Japan Association for Medical Informatics

[3-F-2-01] 画像レポート見落とし防止対策機能の標準実装に向けた取り組み

*Toshihiro Takeda1 (1. Department of Medical Informatics, Osaka University Graduate School of Medicine)

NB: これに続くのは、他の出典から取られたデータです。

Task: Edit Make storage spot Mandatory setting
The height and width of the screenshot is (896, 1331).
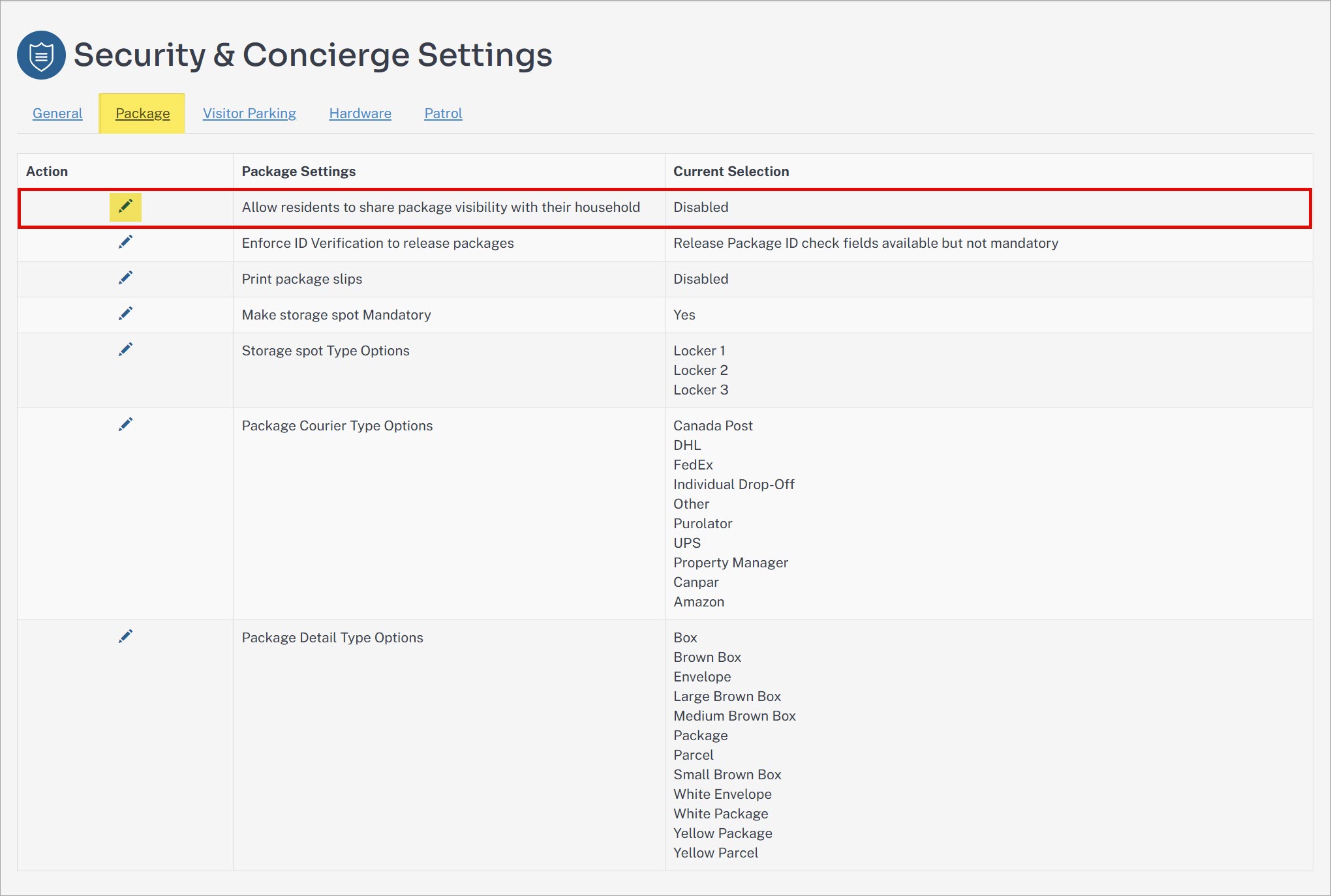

Patient Safety, Hospital Information System, Standard Function

一部の医療機関では、画像レポート見落とし防止対策に病院情報システムが活用されている。今後、より多くの医療機関で画像レポート見落とし防止対策に病院情報システムが利用されるためには、各電子カルテベンダーで見落とし機能の標準機能実装が望まれる。 我々は、医療安全に資する病院情報システムの機能を普及させるための施策に関する研究班で画像レポート見落とし防止対策として有効なシステム機能を検討し、保健医療福祉情報システム工業会(JAHIS)、日本画像医療システム工業会(JIRA)の議論を行った上で、令和元年12月に厚生労働省の事務連絡により検討内容が公表された。公表では、「画像診断レポート、病理診断レポートの見落とし防止に向けて記載すべき仕様書項目」が、「機能として実装の必要性」と「実現が期待される時期」と合わせて提示された。 こうした活動が、医療情報システム開発ベンダーに対し、どのように影響を及ぼしたかを評価するために、令和3年3月に医療情報システム開発ベンダーに対してアンケート調査を実施した。アンケートは、研究班で設定した仕様項目に対して、「事務連絡時点で既に実現されていた」、「現時点で実現している」、「現在開発中で近い将来実現する」、「まだ、開発の予定が立っていない」、「提供システムの範囲外」の中から選択してもらい、これを集計した。全体としては、徐々に実現される項目範囲が広くなり、実施するベンダー数も増える傾向が認められ、本活動が医療情報システム開発ベンダーに対して強く影響を及ぼしたものと考えられた。しかし、対応の様子はベンダー毎に大きく異なっていた。 今後、各医療機関がシステム更新を迎えた際に、公表した仕様項目に従い仕様を要求していくことで、機能実装に前向きでないベンダーに影響を及ぼし、これらの機能が広く浸透することを期待する。